Fighting Antibiotic Resistance: New Drug Target Mapped

summary written by Kate Metropolis, SLAC Communication Office

Nathaniel J. Cosper, David L. Bienvenue, Jacob E. Shokes, Danuta M. Gilner, Takashi Tsukamoto, Robert A. Scott (scott@chem.uga.edu), and Richard C. Holz


DapE figure

Antibiotics and the bacteria they attack are engaged in a constant race to out-evolve one another. An antibiotic is effective against specific bacteria only so long before the random mutations that all bacteria undergo make them resistant to that particular drug. Recently, scientists from the University of Georgia, Utah State University, and Guilford Pharmaceuticals carried out studies at SSRL that could enable drug designers to pull ahead, at least for a while, by developing a new class of antibiotics.
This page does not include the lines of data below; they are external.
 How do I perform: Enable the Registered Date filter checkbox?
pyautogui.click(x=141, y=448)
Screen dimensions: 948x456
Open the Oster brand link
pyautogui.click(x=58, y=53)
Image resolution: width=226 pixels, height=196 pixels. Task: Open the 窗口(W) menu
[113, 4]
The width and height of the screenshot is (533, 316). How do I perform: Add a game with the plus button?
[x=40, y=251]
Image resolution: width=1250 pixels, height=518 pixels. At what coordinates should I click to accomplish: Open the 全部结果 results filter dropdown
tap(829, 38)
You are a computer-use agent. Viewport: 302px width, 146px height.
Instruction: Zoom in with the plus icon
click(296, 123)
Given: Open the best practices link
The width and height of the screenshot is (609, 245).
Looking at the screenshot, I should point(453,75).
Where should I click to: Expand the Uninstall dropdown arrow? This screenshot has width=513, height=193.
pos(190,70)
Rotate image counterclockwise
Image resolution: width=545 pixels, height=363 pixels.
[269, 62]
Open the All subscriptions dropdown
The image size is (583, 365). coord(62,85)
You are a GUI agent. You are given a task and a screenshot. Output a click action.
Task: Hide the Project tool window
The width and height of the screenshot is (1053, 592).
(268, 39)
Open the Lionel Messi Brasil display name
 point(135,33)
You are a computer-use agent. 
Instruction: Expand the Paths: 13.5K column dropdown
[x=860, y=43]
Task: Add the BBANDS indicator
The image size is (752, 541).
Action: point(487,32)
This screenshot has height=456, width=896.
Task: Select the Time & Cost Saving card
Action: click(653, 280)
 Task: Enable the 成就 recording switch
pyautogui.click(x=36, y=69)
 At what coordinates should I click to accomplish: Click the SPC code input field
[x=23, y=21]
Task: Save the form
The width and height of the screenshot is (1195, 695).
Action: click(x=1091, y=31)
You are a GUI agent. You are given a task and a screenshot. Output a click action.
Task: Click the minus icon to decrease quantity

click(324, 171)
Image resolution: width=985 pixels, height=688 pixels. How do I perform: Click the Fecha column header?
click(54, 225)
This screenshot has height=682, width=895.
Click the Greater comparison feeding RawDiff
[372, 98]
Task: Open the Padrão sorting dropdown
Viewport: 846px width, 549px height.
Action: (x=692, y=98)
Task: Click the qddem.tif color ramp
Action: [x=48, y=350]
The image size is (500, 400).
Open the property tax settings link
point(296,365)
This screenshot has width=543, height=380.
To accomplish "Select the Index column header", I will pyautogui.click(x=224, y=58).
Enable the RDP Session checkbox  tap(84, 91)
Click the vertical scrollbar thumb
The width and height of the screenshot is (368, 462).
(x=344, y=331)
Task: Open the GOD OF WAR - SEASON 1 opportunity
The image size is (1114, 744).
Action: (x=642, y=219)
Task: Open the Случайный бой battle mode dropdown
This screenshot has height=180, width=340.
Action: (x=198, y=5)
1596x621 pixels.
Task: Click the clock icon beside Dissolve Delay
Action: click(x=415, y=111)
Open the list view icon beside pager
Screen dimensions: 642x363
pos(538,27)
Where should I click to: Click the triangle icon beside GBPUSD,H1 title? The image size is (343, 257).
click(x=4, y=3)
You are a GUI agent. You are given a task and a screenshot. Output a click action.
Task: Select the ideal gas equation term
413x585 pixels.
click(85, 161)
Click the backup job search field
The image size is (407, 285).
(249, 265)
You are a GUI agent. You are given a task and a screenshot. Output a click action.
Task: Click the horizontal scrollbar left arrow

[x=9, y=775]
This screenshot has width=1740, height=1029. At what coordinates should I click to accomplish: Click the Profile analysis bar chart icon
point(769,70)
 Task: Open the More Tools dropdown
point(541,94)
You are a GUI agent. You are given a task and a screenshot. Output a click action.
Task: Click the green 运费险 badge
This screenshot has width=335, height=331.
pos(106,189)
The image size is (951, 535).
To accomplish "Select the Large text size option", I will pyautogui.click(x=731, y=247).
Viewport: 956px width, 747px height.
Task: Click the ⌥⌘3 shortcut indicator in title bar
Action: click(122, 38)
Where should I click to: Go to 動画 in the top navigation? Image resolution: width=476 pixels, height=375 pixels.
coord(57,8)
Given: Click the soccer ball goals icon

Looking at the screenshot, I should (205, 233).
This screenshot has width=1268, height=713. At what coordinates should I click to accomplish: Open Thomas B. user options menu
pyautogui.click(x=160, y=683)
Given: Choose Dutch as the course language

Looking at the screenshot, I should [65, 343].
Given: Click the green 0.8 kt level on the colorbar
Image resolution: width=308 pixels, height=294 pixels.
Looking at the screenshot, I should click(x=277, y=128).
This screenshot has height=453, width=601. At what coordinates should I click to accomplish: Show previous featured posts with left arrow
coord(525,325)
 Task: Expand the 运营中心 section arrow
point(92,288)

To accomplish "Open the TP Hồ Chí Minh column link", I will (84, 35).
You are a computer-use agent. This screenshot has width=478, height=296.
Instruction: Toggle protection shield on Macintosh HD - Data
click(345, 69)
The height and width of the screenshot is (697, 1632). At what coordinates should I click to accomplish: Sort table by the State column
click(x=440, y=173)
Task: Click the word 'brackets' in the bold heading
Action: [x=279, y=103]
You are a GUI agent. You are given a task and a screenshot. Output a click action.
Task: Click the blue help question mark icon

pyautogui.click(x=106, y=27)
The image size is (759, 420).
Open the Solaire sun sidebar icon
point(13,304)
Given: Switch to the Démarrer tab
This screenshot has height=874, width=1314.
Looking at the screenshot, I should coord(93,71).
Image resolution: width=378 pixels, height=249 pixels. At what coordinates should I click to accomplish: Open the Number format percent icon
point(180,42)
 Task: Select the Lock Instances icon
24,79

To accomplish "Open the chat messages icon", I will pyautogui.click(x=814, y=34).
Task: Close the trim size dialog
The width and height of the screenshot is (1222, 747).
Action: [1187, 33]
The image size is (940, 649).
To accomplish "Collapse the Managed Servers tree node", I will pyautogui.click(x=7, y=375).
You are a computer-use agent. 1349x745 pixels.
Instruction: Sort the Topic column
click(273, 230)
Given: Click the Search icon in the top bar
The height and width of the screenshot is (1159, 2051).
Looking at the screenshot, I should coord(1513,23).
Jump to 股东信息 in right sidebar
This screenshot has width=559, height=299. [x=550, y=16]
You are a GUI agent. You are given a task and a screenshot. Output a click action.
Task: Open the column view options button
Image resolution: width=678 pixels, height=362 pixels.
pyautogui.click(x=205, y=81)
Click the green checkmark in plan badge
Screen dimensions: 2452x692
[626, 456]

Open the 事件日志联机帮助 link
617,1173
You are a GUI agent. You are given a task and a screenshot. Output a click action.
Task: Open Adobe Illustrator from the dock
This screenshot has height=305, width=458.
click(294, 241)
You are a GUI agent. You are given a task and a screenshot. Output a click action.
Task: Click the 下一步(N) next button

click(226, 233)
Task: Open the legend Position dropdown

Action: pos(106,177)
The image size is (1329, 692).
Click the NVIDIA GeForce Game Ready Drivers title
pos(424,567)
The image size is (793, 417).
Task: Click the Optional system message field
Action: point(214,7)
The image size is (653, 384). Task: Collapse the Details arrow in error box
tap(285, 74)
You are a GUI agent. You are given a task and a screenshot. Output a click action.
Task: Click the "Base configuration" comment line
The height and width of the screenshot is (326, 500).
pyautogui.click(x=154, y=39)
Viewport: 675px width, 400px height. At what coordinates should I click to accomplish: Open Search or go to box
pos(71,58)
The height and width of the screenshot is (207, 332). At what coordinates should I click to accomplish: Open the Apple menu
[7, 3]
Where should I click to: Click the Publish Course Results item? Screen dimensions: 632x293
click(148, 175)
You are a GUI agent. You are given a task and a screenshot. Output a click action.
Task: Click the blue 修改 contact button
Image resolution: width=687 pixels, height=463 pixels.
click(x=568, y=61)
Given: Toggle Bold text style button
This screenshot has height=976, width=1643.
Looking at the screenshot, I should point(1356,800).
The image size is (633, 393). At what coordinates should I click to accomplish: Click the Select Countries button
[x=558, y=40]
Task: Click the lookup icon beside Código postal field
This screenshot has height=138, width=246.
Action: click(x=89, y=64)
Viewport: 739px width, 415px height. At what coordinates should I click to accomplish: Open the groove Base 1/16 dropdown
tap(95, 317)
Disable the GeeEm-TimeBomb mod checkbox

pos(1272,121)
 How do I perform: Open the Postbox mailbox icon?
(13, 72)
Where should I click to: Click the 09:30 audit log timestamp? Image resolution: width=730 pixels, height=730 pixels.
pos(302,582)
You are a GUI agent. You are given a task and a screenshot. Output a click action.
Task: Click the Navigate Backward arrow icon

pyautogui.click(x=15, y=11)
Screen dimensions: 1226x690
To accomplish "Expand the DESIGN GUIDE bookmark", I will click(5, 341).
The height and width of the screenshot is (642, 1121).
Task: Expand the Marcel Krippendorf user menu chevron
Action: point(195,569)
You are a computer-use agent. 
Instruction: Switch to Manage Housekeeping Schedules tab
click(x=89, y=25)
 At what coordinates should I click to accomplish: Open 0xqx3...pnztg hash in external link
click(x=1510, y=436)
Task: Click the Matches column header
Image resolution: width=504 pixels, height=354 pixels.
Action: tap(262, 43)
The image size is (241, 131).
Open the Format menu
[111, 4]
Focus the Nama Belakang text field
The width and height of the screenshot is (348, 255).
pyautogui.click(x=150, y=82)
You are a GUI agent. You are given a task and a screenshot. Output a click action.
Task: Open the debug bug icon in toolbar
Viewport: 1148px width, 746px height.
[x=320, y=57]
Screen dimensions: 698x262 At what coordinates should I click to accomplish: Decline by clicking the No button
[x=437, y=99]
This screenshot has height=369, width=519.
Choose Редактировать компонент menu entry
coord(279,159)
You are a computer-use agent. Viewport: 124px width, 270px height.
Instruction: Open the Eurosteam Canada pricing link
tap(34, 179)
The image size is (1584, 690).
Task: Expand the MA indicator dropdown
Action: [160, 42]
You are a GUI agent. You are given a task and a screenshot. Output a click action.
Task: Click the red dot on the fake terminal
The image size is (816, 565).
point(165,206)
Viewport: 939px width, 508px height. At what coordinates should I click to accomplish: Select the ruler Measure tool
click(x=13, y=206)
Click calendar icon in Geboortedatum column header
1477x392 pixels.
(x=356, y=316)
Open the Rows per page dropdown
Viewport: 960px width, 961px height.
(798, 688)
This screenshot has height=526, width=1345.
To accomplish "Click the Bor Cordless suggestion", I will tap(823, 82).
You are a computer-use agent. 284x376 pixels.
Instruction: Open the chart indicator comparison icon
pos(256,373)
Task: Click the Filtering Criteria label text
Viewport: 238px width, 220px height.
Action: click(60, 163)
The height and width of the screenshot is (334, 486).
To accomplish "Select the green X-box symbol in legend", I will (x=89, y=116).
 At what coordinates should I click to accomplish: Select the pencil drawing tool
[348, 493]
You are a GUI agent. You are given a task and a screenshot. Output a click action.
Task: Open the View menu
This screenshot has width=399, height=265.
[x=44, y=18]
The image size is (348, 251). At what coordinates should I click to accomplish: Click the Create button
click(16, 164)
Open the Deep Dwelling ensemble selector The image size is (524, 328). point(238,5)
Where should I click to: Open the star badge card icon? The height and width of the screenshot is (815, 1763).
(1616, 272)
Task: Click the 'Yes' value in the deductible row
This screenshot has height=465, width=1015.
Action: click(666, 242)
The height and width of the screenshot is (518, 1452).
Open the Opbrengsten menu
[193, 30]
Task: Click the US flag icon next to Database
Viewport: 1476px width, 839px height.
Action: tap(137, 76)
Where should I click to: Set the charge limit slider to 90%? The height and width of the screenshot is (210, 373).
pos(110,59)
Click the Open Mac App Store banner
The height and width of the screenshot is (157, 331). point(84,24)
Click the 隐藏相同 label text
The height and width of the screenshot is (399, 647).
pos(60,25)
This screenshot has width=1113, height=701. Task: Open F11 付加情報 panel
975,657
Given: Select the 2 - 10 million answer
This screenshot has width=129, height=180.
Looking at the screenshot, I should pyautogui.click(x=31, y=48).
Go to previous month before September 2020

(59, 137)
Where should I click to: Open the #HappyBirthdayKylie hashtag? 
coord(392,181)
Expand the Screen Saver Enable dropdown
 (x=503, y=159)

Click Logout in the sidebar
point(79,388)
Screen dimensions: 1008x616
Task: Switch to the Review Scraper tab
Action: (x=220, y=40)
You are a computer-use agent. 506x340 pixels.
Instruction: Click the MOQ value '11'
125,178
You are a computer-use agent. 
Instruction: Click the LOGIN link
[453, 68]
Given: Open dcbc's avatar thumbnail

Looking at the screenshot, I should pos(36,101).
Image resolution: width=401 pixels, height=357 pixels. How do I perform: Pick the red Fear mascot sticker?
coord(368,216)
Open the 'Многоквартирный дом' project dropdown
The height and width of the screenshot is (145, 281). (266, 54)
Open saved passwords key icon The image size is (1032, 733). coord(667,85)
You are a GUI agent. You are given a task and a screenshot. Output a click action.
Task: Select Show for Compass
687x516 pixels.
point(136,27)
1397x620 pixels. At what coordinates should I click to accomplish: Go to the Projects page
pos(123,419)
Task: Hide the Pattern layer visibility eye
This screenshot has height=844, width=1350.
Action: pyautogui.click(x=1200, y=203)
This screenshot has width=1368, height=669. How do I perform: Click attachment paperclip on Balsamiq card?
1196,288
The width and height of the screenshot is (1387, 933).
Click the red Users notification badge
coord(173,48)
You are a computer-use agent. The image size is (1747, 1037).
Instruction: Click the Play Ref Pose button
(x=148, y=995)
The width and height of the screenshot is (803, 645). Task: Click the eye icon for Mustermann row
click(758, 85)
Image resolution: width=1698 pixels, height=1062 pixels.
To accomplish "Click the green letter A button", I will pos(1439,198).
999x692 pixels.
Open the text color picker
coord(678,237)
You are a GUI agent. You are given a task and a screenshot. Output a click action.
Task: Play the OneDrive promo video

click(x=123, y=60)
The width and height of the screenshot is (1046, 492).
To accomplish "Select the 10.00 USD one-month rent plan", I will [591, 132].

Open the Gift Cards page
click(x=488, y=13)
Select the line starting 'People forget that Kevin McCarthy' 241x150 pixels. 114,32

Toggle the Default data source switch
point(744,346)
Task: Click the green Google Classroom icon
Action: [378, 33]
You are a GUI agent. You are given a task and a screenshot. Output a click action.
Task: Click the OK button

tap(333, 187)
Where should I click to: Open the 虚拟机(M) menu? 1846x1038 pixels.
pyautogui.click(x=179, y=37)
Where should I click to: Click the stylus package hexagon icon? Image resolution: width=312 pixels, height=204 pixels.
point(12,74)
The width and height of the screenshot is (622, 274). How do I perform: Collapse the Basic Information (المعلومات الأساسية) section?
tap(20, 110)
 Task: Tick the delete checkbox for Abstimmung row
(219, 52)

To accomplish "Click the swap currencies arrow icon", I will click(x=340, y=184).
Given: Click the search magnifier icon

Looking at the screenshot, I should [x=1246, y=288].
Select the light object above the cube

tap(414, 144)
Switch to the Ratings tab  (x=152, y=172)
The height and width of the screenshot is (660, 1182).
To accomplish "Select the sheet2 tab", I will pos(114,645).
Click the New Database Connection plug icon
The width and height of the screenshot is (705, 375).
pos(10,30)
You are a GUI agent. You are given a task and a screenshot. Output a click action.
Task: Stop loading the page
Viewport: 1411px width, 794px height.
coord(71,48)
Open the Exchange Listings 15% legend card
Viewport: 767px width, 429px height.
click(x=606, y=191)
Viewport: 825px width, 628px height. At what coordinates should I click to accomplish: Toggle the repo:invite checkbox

Their work explored a novel antibacterial target: a step in the recipe most bacteria use to create the rigid wall that surrounds and protects individual bacterial cells. Two important components of the cell wall, mDAP and lysine, are synthesized in bacteria by the enzyme DapE. Deleting the gene that encodes DapE has been shown to be lethal to certain bacteria, including the strain that causes stomach ulcers and that appears to be a major cause of stomach cancer, so inhibiting the DapE enzyme looks like a promising approach for drug designers. Because mammals use a different recipe to make their cell walls, an antibiotic that inhibits the DapE enzyme should be toxic to bacteria but not to human cells.

The researchers used a technique possible only with synchrotron light (analysis of extended x-ray absorption fine structure) to map the atomic neighborhood of the chemically active part of the DapE enzyme. This information is important for identifying a chemical component that can lock onto this site and prevent the enzyme from doing its job in production of the cell wall. The investigators also obtained additional information useful in drug design: a view of enzyme bound to inhibiting molecules and a glimpse of the enzyme in action.